* Aim of the exercise
After locating the line that contains "Task: Collapse Rev.", quote it and all lines after it through the end of the entries, and nothing more. Pictures stay out.

*** Data for analysis ***

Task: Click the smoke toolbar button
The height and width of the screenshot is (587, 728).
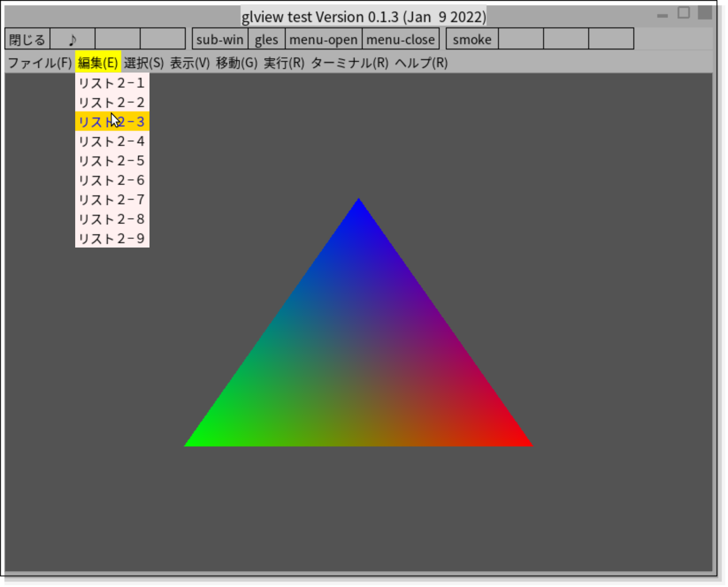Action: (x=472, y=39)
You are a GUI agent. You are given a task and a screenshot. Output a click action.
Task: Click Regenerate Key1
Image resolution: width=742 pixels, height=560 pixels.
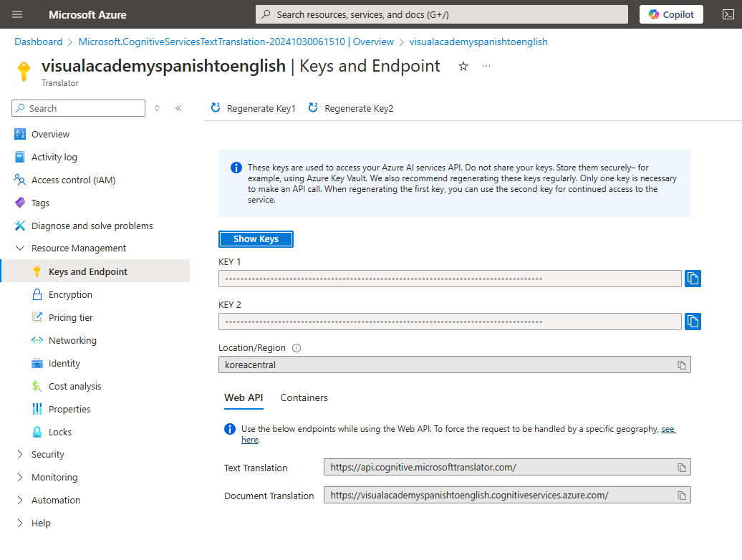click(x=254, y=109)
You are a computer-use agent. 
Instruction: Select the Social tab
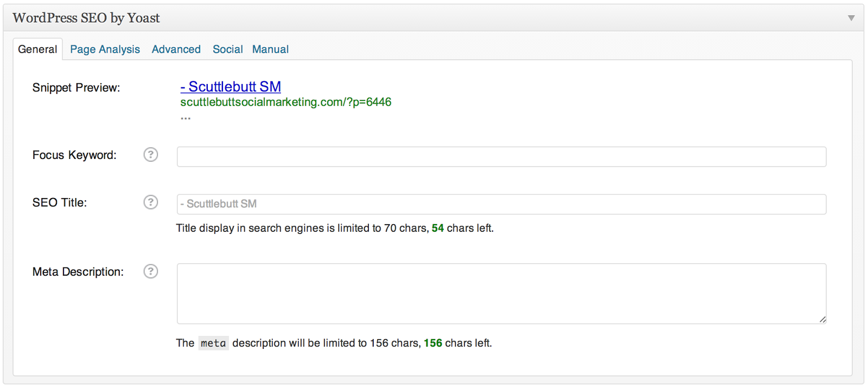pos(227,49)
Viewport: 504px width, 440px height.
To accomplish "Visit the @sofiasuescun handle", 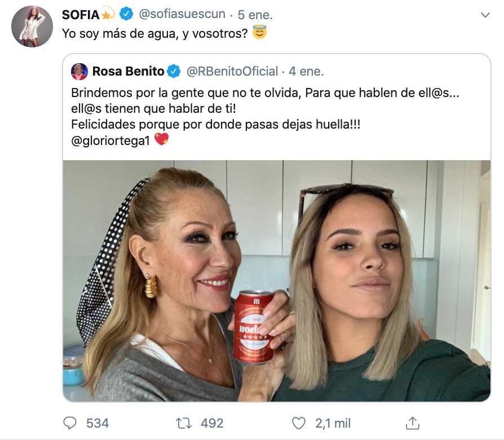I will [x=182, y=14].
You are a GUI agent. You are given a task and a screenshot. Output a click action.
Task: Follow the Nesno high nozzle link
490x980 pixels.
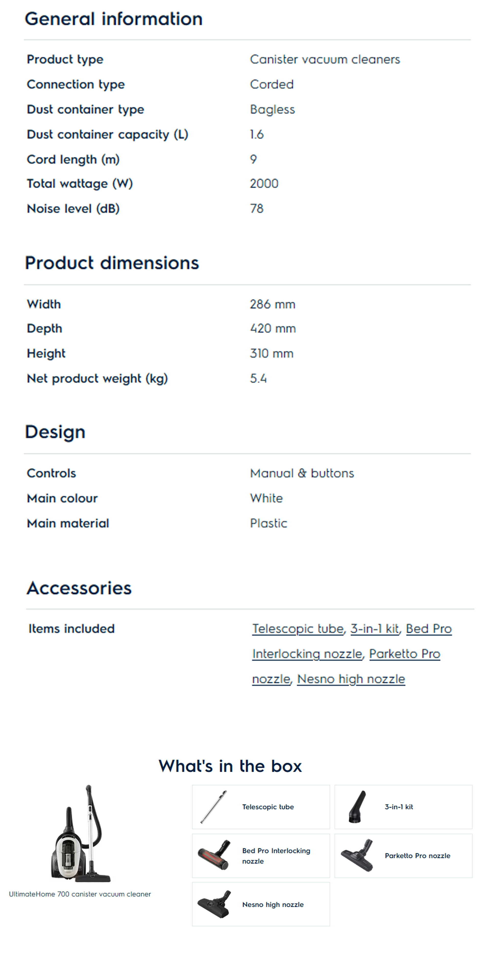point(351,679)
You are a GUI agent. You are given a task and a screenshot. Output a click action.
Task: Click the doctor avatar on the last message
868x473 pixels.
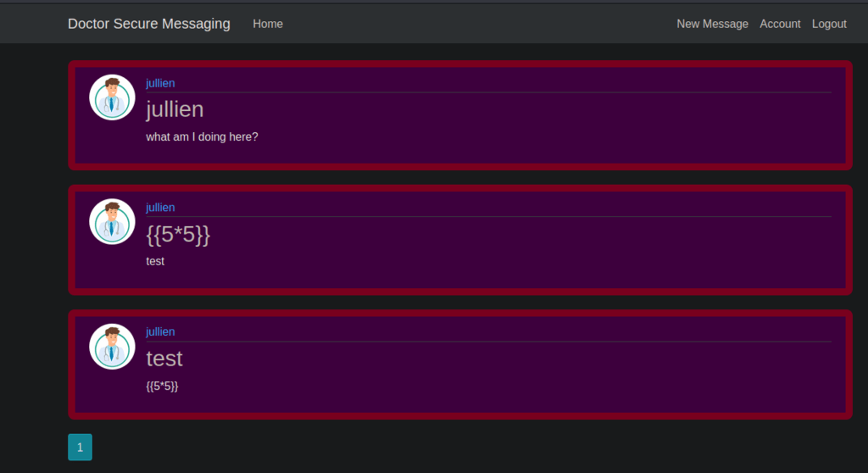(x=112, y=347)
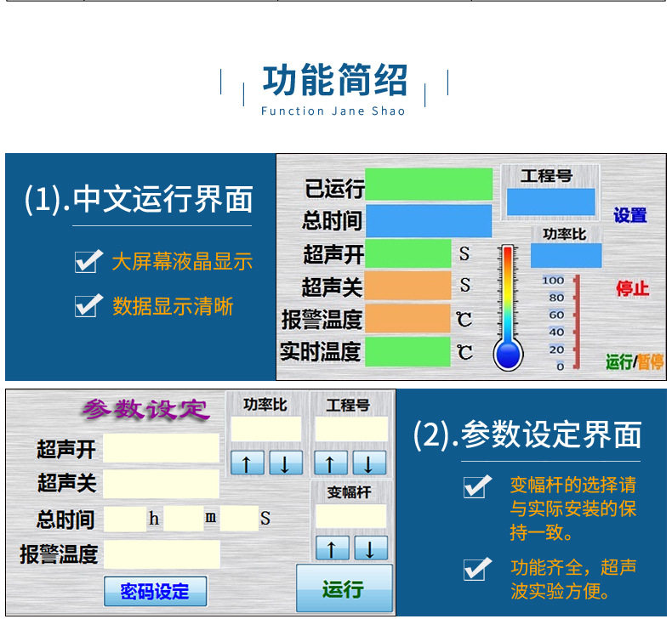
Task: Open the 密码设定 button
Action: pos(155,591)
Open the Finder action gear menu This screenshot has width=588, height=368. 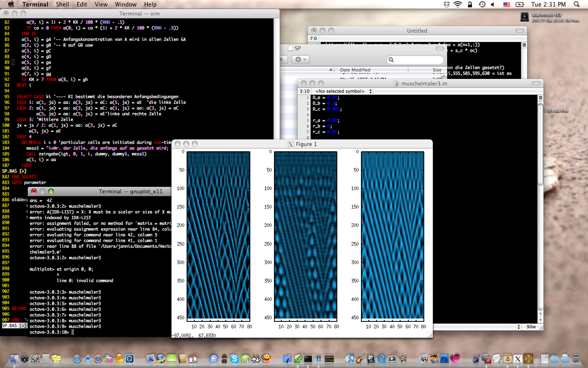point(301,60)
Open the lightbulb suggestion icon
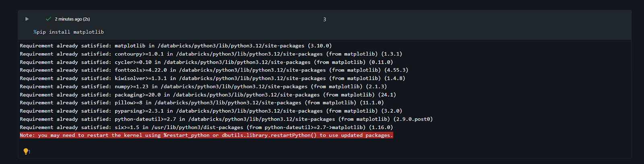This screenshot has width=644, height=164. click(26, 151)
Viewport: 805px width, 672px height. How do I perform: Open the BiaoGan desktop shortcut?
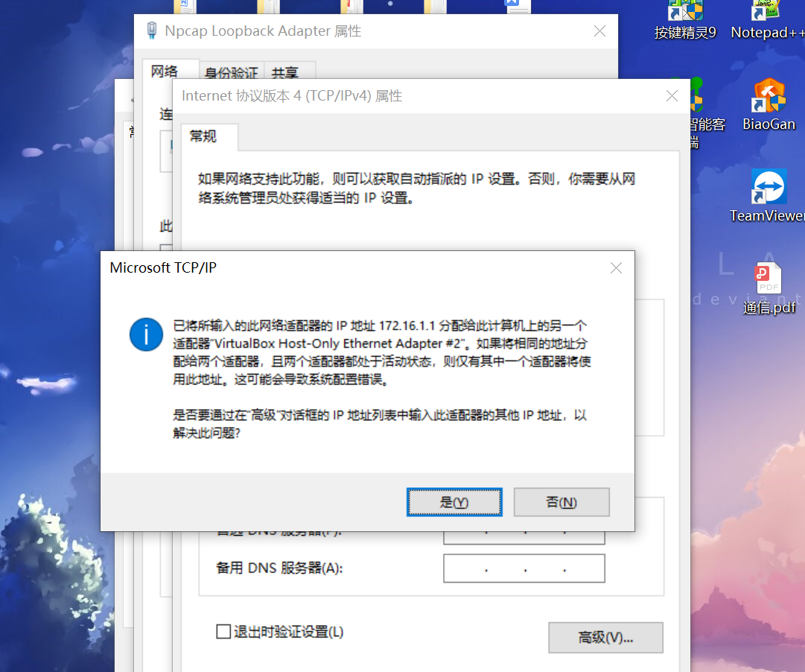point(769,105)
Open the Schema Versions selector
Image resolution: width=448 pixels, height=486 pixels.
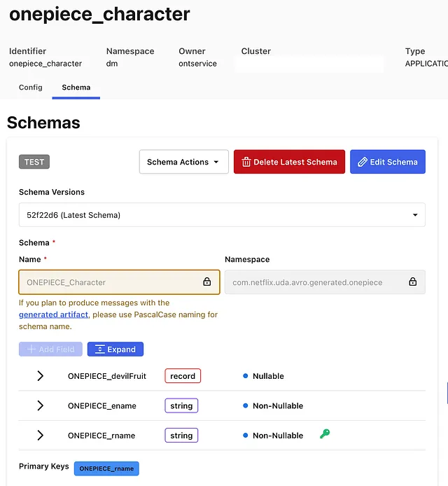pyautogui.click(x=222, y=215)
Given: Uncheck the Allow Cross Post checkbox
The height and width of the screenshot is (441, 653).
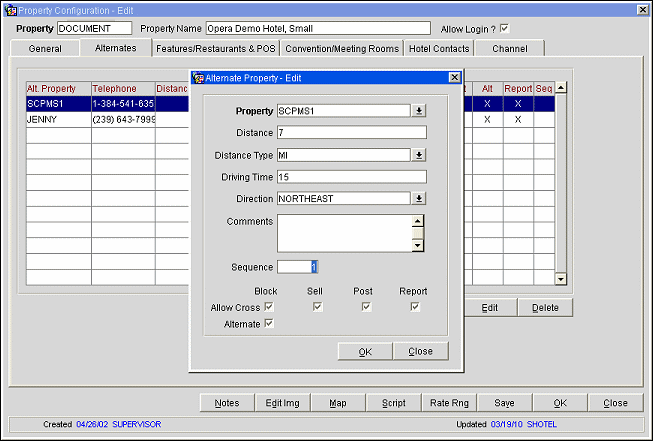Looking at the screenshot, I should tap(366, 307).
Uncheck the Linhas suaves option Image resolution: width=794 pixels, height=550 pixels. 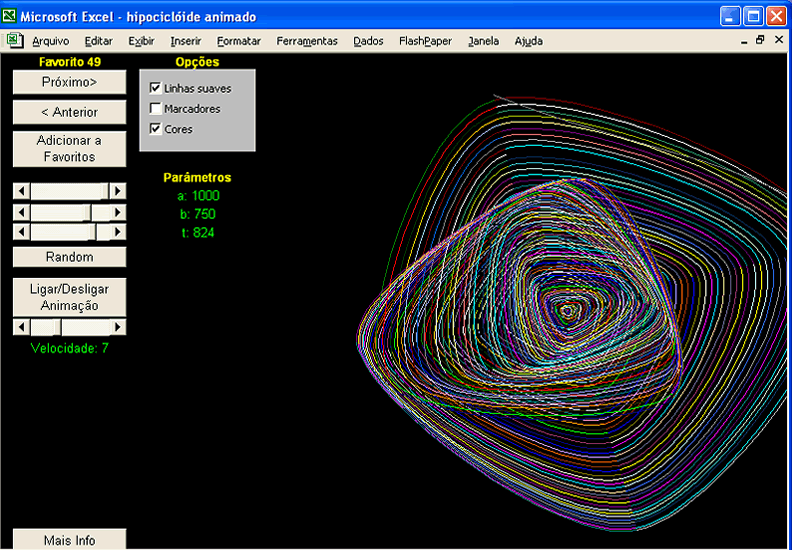click(x=155, y=89)
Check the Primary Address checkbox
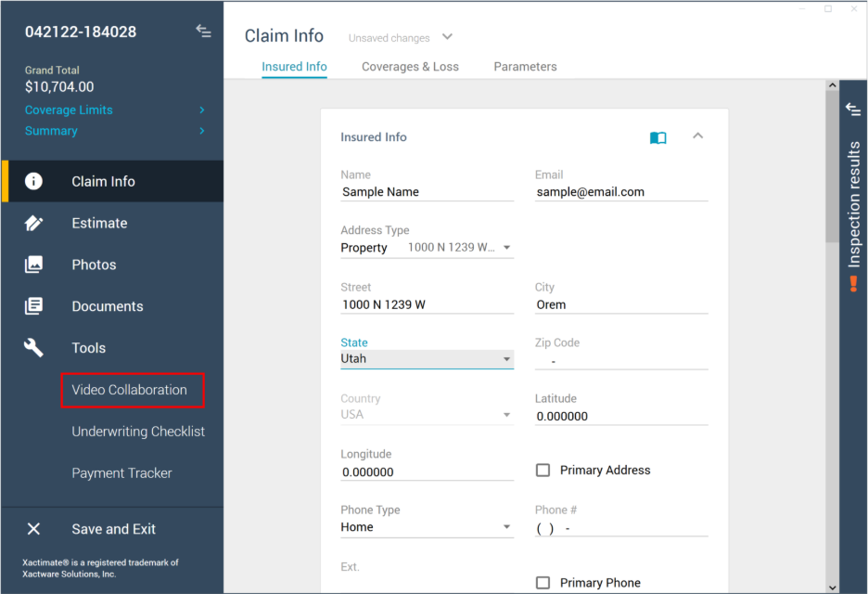868x594 pixels. point(543,471)
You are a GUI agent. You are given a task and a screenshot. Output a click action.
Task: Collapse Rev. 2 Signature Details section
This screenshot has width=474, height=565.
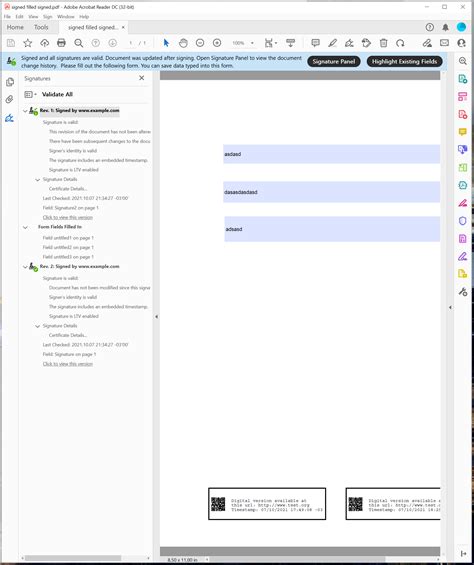(37, 326)
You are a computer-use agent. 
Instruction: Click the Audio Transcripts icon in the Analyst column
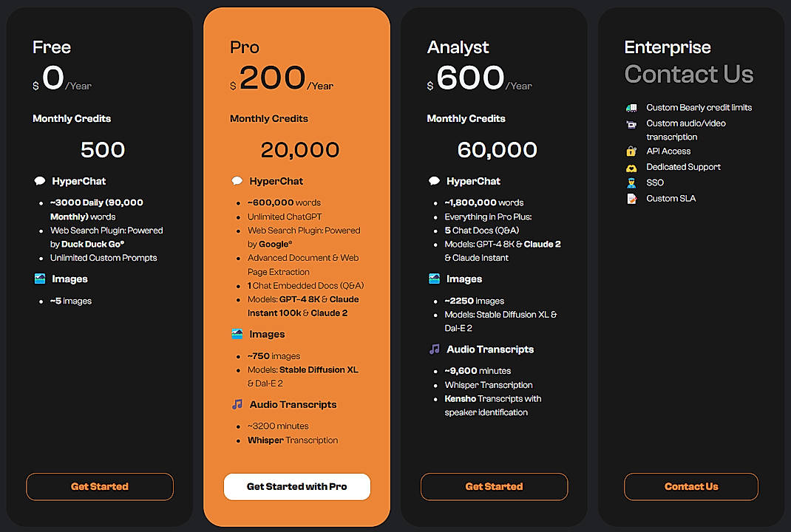click(x=435, y=349)
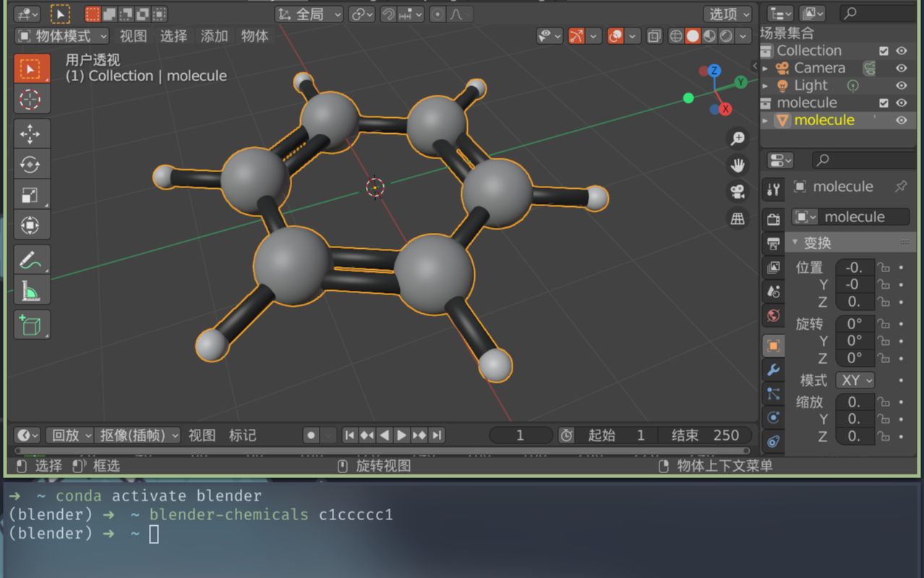Hide the Light object in the outliner
Viewport: 924px width, 578px height.
901,85
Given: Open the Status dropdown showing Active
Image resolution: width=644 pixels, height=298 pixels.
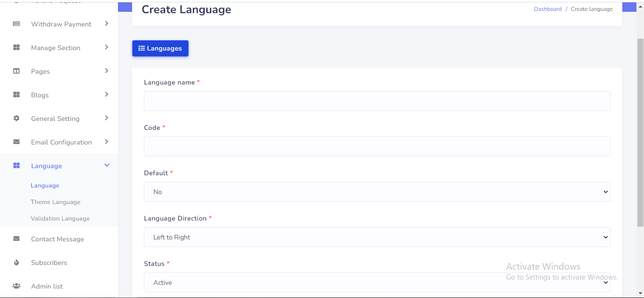Looking at the screenshot, I should tap(376, 282).
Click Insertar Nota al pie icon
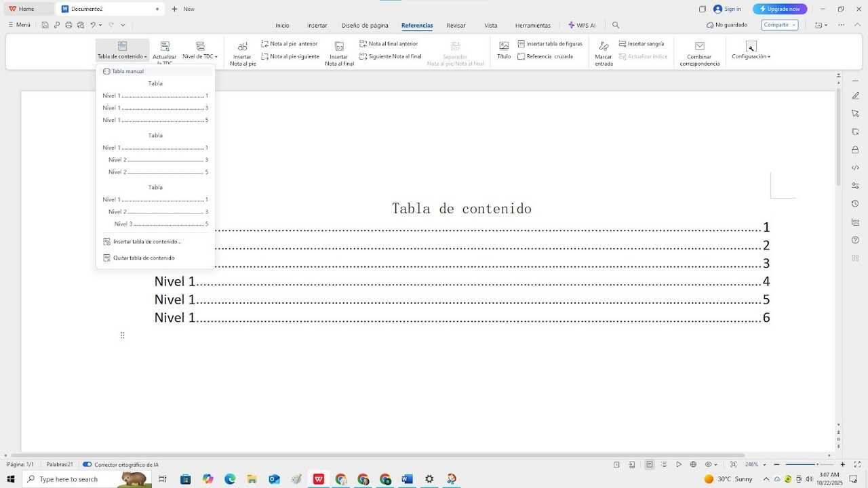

*** End of Data for analysis ***

* Task answer
Task: Collapse Rev. 2 Signature Details section
This screenshot has width=474, height=565.
(37, 326)
You are a computer-use agent. 
Instruction: Click the Audio Transcripts icon in the Analyst column
click(x=435, y=349)
Hide the Light object in the outliner
Viewport: 924px width, 578px height.
901,85
Given: Open the Status dropdown showing Active
Image resolution: width=644 pixels, height=298 pixels.
Looking at the screenshot, I should tap(376, 282).
Click Insertar Nota al pie icon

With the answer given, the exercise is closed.